Setters have deadlines too—and what with the mass of puzzles to be made owing to the number of still surviving dailies and the number of days in the year—the pressure must be on. We noticed its presence in working (actually trying to work) the Saturday puzzle of August 3 in USA Today. Irritating puzzles for us are those with sports, pop culture, and celebrity names. In this particular puzzle nine such clues—and eight other name-clues—stopped us dead at last.

What struck us in this puzzle was the nature of first names we encountered as answers, including Sal, Ara, Lil, Les, Sol, Clu, and Tug. Tug? It is supposed be the first name relief pitcher McGraw. Only, of course, McGraw’s name was (he died in 2004) Frank Edwin, not Tug at all. When time pressures are great and the puzzle will not be finished unless odd words that “happen” are very tough to match with a clue, celebrity tags are very handy. The setter of this puzzle had problems. One place he ended up with the word RIV (53 down) for which, evidently he could not find a matching celebrity. So what clue did he provide? “Miss., e.g.” Oh, I get it. The answer sort of flashes instantly into the mind—five days too late. That Old Man Riv, isn’t it. He just keeps flowing along.

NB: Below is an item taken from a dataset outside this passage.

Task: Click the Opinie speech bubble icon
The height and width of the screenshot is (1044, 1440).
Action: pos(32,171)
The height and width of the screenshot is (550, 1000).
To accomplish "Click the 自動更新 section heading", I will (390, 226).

Another that pleased us mightily was the clue: “What the looker is next, presumably.” A clue like that, also presumably, would have sent crossword shivers of delight down Endeavor’s spine, but as for Brigitte and me, it produced that stare associated with bovines before a barn door. The answer is LEAPER. Get it? Look before you leap. Live and learn. When I see a future clue like “Ancient Chinese emperor, familiarly,” I’ll know that the answer is KUB. And when I see “What the fetcher is next, presumably,” I’ll know that it will be CARRIER.

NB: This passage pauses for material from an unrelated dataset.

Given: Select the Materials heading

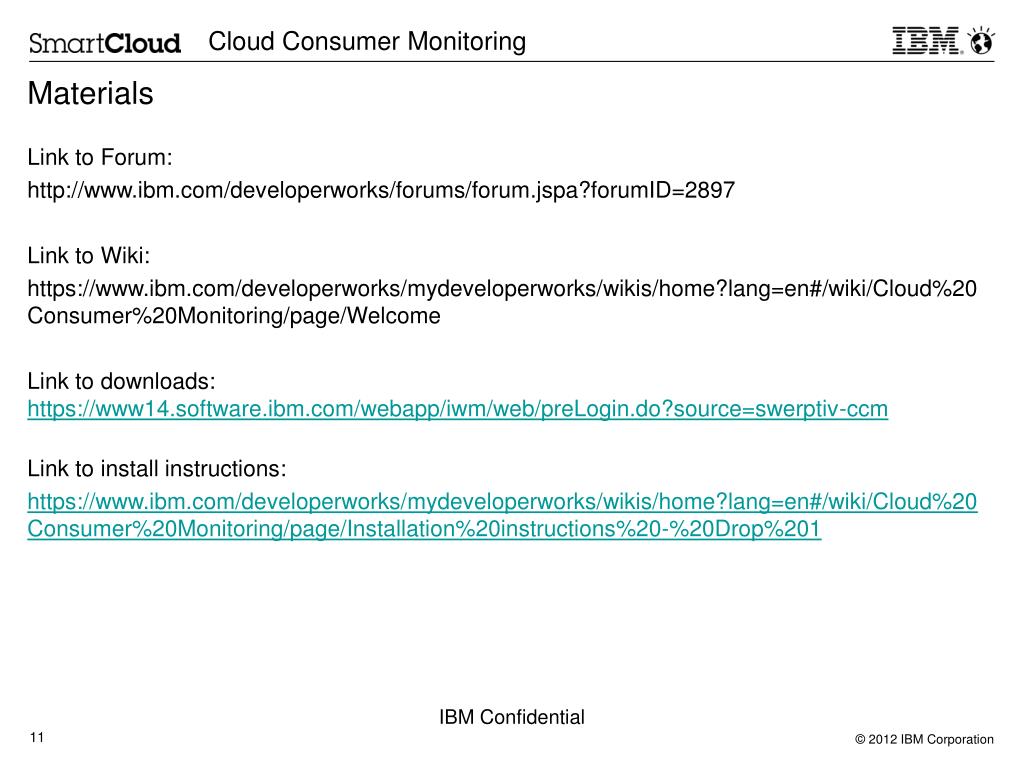Looking at the screenshot, I should click(x=90, y=93).
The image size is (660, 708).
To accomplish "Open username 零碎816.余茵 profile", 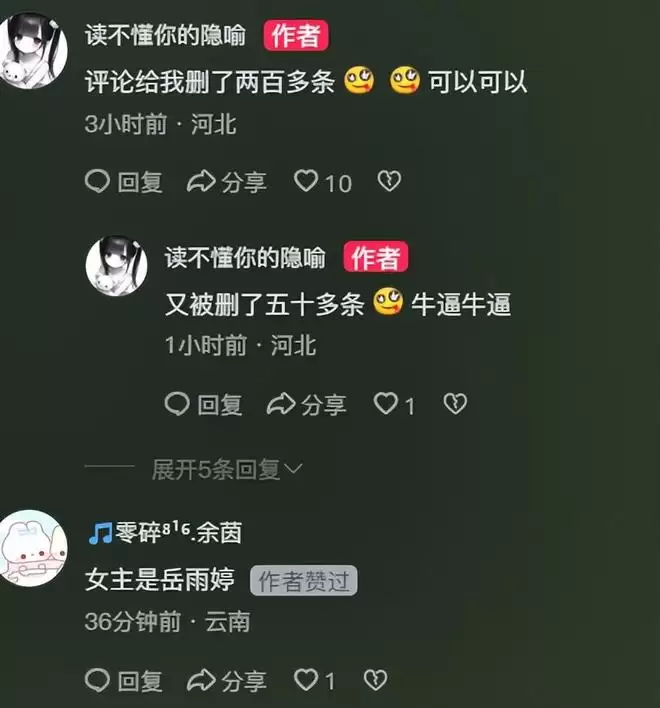I will tap(165, 532).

And oh, by the way, and in parting. If you’re ever at an art exhibition and you see a sign next to a picture that merely says NFS, you will also know, after working this puzzle, that it means Not for sale.

Friday, August 2, 2013

The Libertarian Impulse

What is behind it? Where does its energy come from? Could it come from total gridlock—the inability of the collective to do anything at all? To view the libertarian impulse as arising from principles, from a philosophical stand, would seem to be unfair. Humans are so obviously a social species that libertarianism, taken to its ultimate expression, becomes rationally incoherent. It is much more accurate to see this impulse arising because the collective has ground to a halt, can no longer act—although it ought to. And then the healthy impulse is to find some other level where action may still be possible.

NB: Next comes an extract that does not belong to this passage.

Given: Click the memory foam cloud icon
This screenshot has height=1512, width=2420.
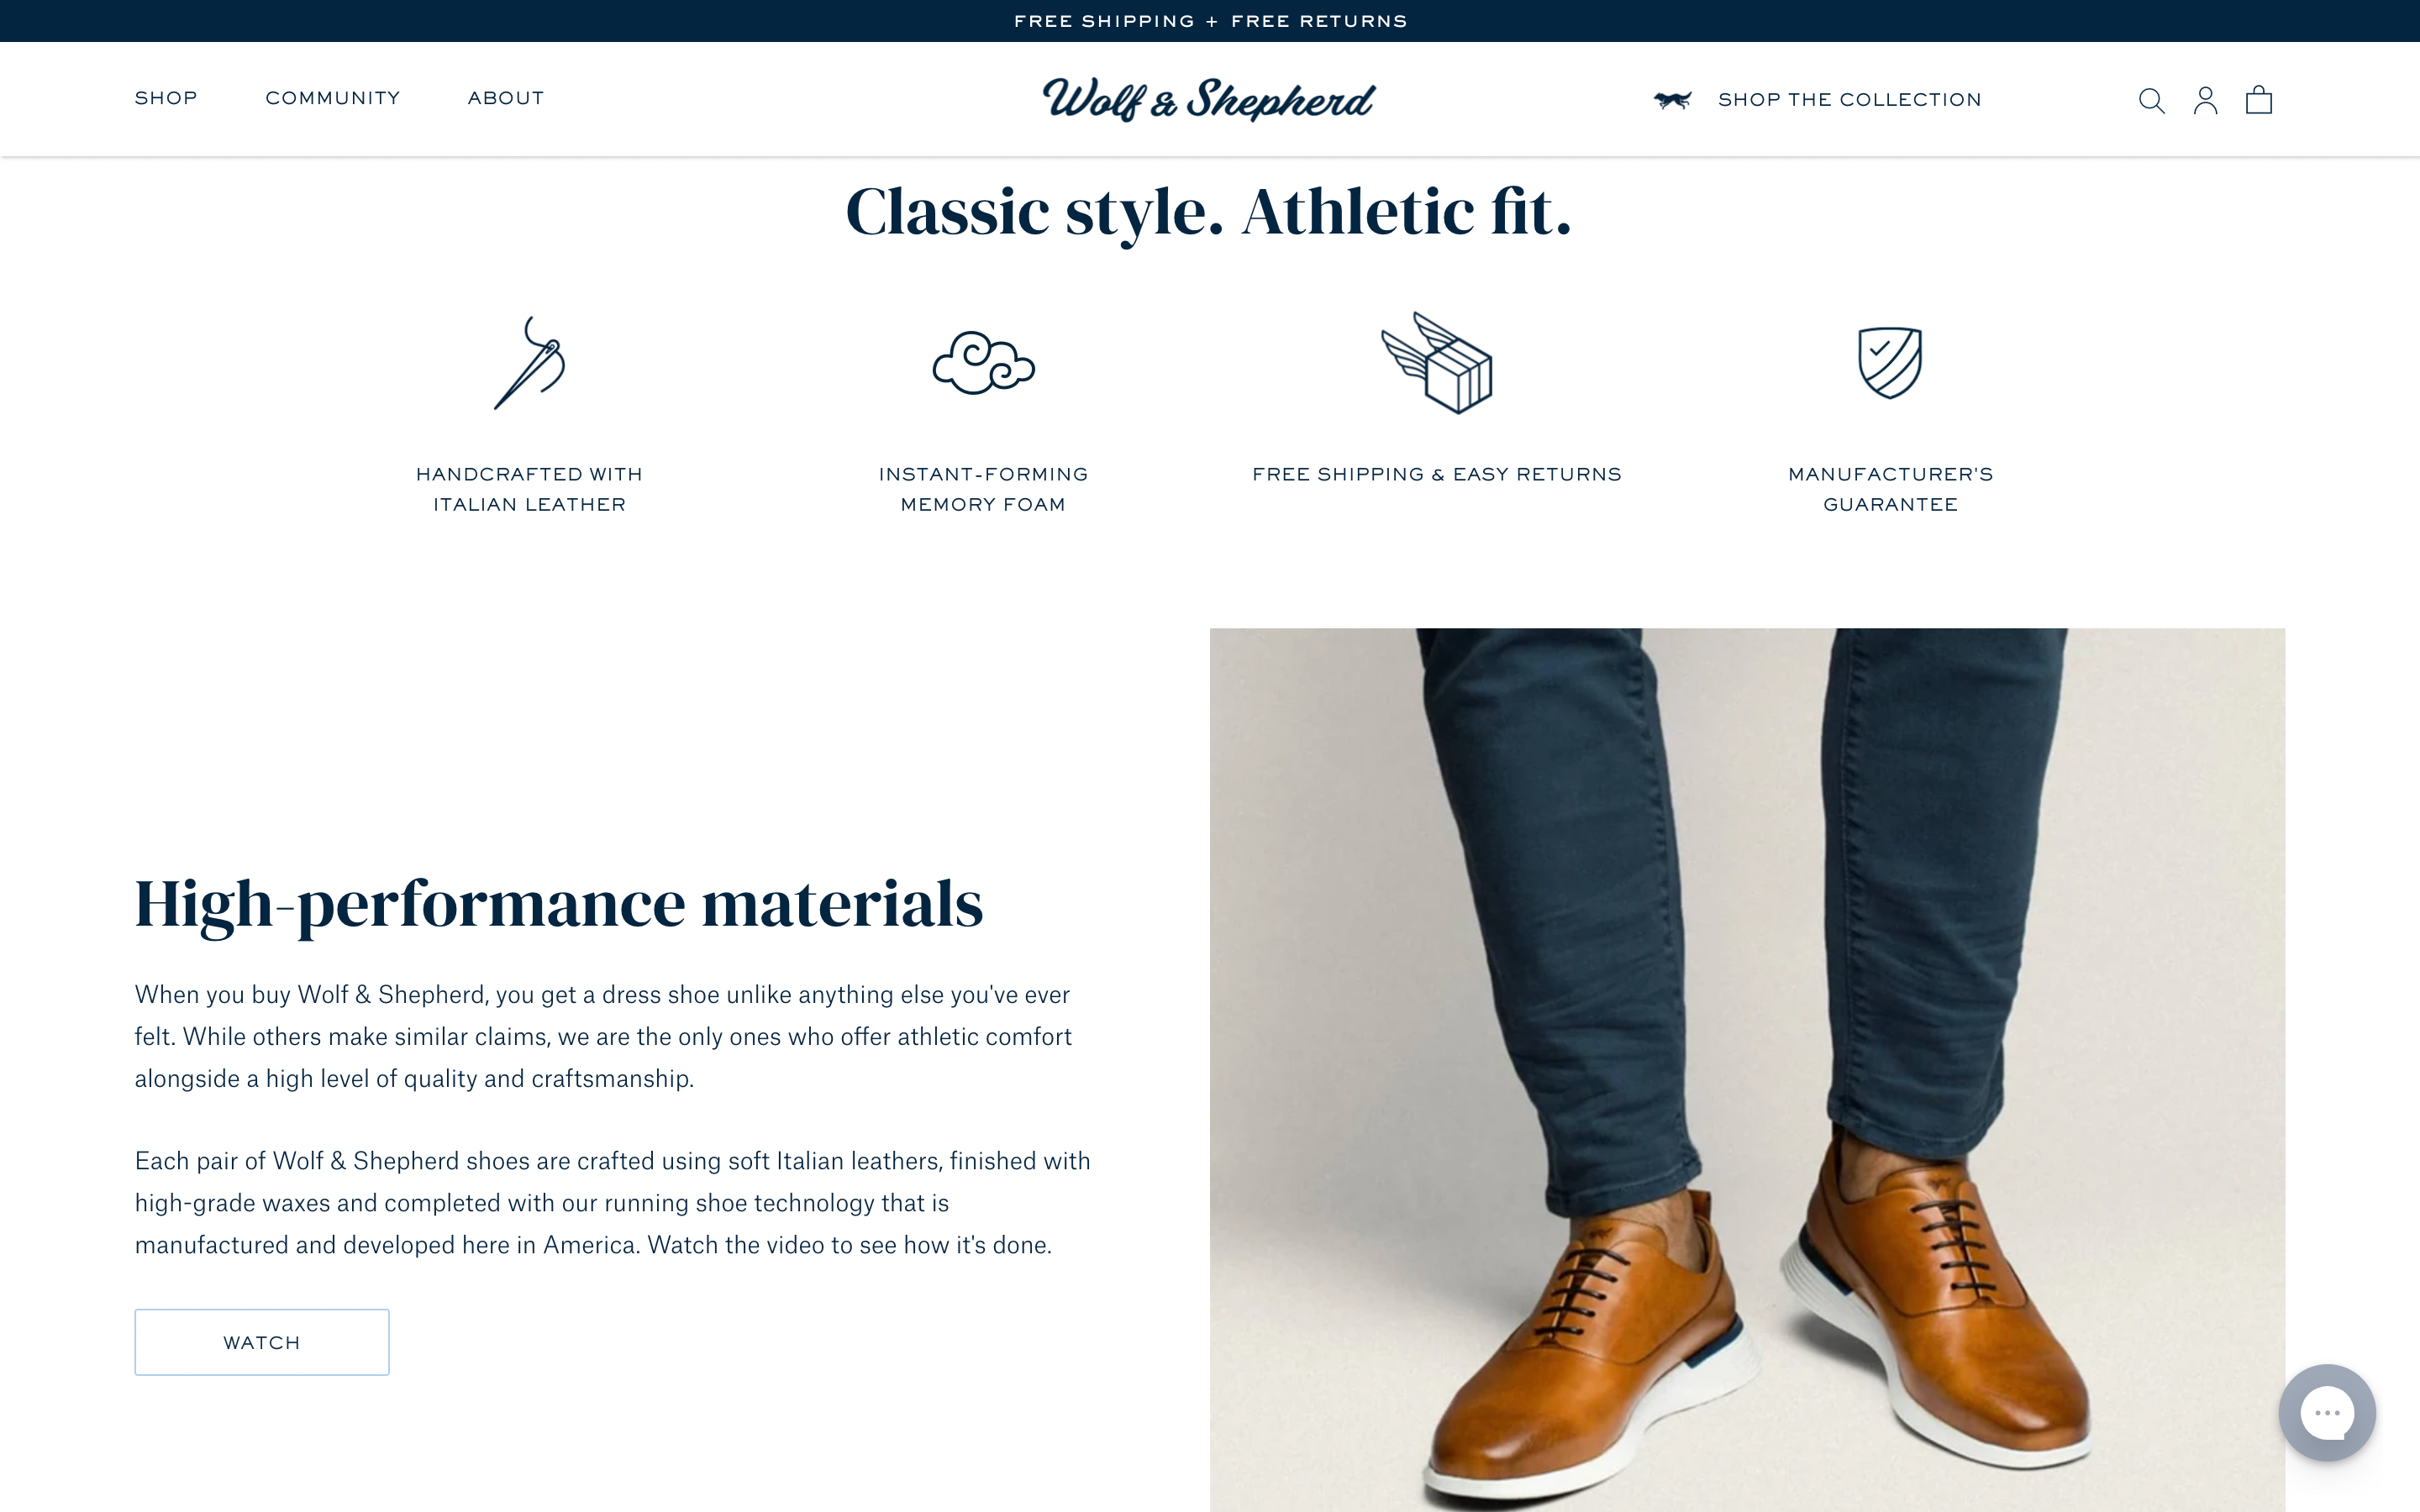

This thought arose as I read a profile of Thomas Massie in the Wall Street Journal this morning. Massie is a freshman congressman from Kentucky, a leader of the radical right, a young man of obvious technical and entrepreneurial talent and vigor—and married to a lady of matching traits. One of his exploits, replacing a defective water heater at the Lewis County, KY jail—by buying a used one on e-Bay and installing it himself, saving the county $6,500 in the process, is told here and illustrates the tendency.

One of my own more memorable insights into social change came from studying the French revolution—and never mind its bloody and half-insane political flowering. It’s the background where the insight was hidden. France had become paralyzed over centuries, had become a frozen place, a collective that no longer functioned. You could not go from one county to the other—just to cite one example—without buying enough salt to last you a lifetime. Travelers, of course, could not buy and carry so much salt in actuality—never mind across three county borders—but the purchase of it was necessary anyway—and had to be paid, or lesser bribes forked over to avoid it. Napoleon’s true achievement was wiping the slate clean, once and for all—of this and many other insane laws that time and custom had imposed.

Politics is just the most visible surface marker of things going on deep down in a society. The libertarian impulse, therefore, is a healthy one—one reason why, sometimes wondering about our own reaction, Brigitte and I, who are communitarian in orientation, that word underlined, sometimes agree with the likes of Rand Paul and Thomas Massie.